Intervention de Christian Favier

Réunion du 26 juillet 2017 à 14h30
Renforcement du dialogue social — Articles additionnels après l'article 2

Photo de Christian FavierChristian Favier :

Cet amendement vise à compléter l’article 225-2 du code pénal relatif aux discriminations.

Si cet article prend déjà en compte les cas de discrimination à l’embauche ou à l’exercice d’activités, il ne fait que couvrir une part limitée des cas de discrimination dans le monde du travail. En effet, comme l’ont relevé successivement le Défenseur des droits, Jacques Toubon, le Conseil économique, social et environnemental, le CESE, ou l’Observatoire de la répression et de discrimination syndicales, les cas de discrimination syndicale sont largement sous-estimés par les pouvoirs publics.

Si la justice a déjà rendu des jugements contre des entreprises responsables de discrimination, les juges n’ont à l’heure actuelle aucune base légale solide sur laquelle s’appuyer.
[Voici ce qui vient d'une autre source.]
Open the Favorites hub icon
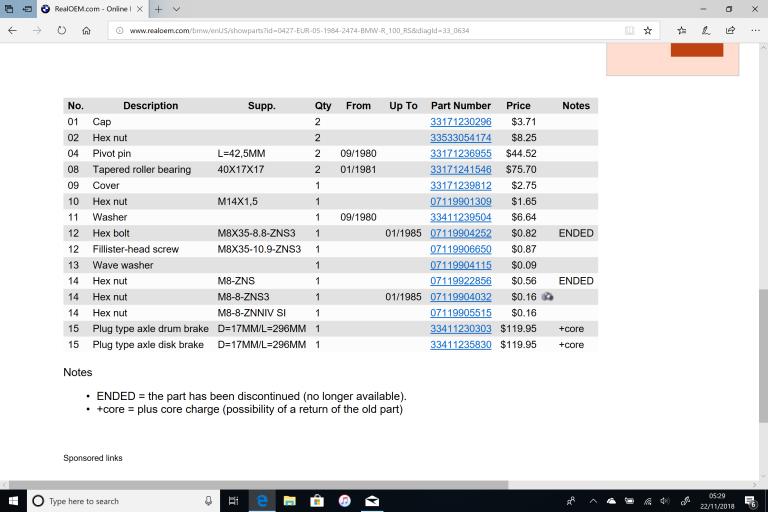This screenshot has height=512, width=768. [680, 30]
Ainsi le jugement ne tient-il que sur l’interprétation de l’article 225-2 du code pénal. On pense ici, par exemple, au groupe La Poste, à la SNCF ou à l’entreprise Ikea, condamnés ces dernières années pour avoir dévalué des salariés au motif qu’ils avaient des responsabilités syndicales. Malheureusement, en l’absence de base légale solide, ces jugements peuvent être facilement cassés à l’occasion d’un second recours.
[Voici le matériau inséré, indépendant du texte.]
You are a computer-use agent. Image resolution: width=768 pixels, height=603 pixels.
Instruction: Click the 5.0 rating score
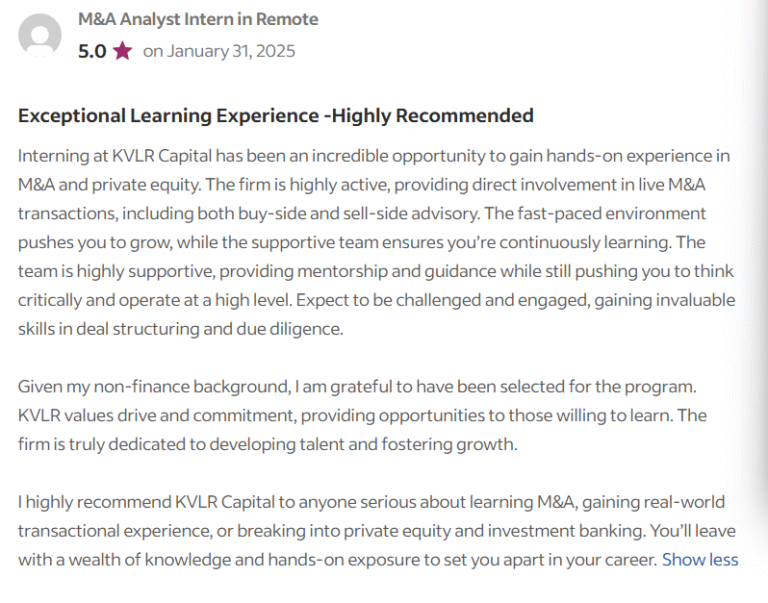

Par ailleurs, à la difficulté de définition par le juge de ce qu’est une discrimination syndicale s’ajoute la question du taux de non-recours, favorisé justement par ce sentiment que la loi n’est pas appliquée.
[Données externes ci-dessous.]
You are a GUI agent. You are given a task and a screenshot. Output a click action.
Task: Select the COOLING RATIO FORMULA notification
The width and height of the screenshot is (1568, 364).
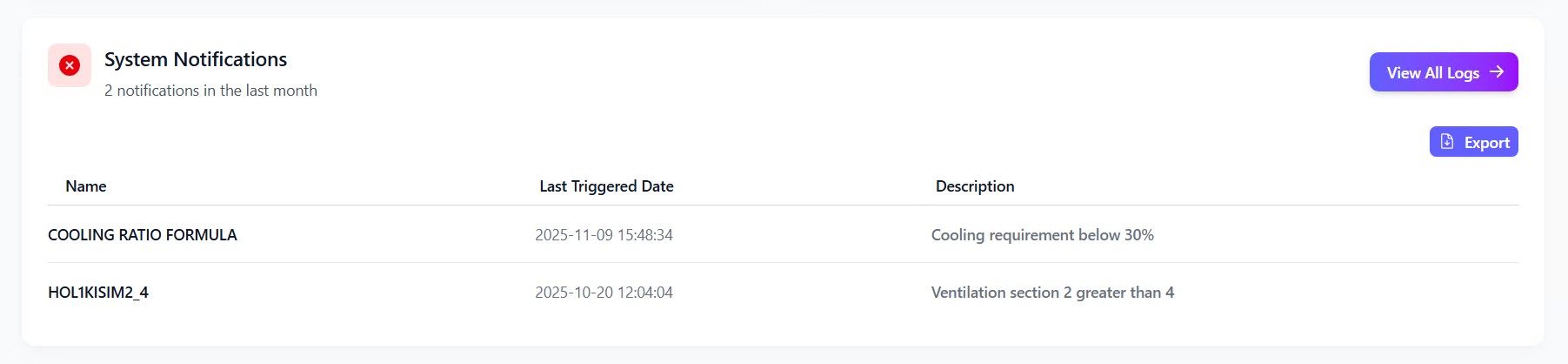click(x=143, y=235)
Comme le disait à juste titre Simone Veil, « lorsque l’écart entre les infractions commises et celles qui sont poursuivies est tel qu’il n’y a plus à proprement parler de répression, c’est le respect des citoyens pour la loi, et donc l’autorité de l’État, qui sont mis en cause ».

Au final, cet amendement vise à mettre en application les recommandations du Comité des droits économiques, sociaux et culturels de l’ONU, qui déplorait en juin 2016 « les actes de représailles contre les représentants syndicaux signalés » et engageait la France à prendre des mesures efficaces en matière de protection des personnes engagées dans des activités syndicales, de prévention et de répression de toutes les formes de représailles. Ainsi, les dix-huit experts de l’ONU ont considéré que la France sous-estimait la répression syndicale, alors même que la jurisprudence a tenté, de manière incomplète, de donner un cadre juridique à la répression des actes de discrimination.

À ce titre, on ne peut que saluer l’arrêt de la Cour de cassation de janvier 2015, aux termes duquel le cas d’un salarié du secteur privé disposant de mandats syndicaux qui ne bénéficie d’aucun entretien d’évaluation depuis plusieurs années et ne connaît aucune évolution de carrière laisse supposer l’existence d’une discrimination.

Madame la ministre, mes chers collègues, nous débattons, à l’occasion de l’examen de ce texte, de la façon de renforcer le dialogue social et l’engagement syndical des salariés. Cet amendement s’inscrit donc dans cette dynamique en visant à sécuriser le parcours des salariés engagés, alors même que la crainte de représailles est le premier motif de non-engagement syndical.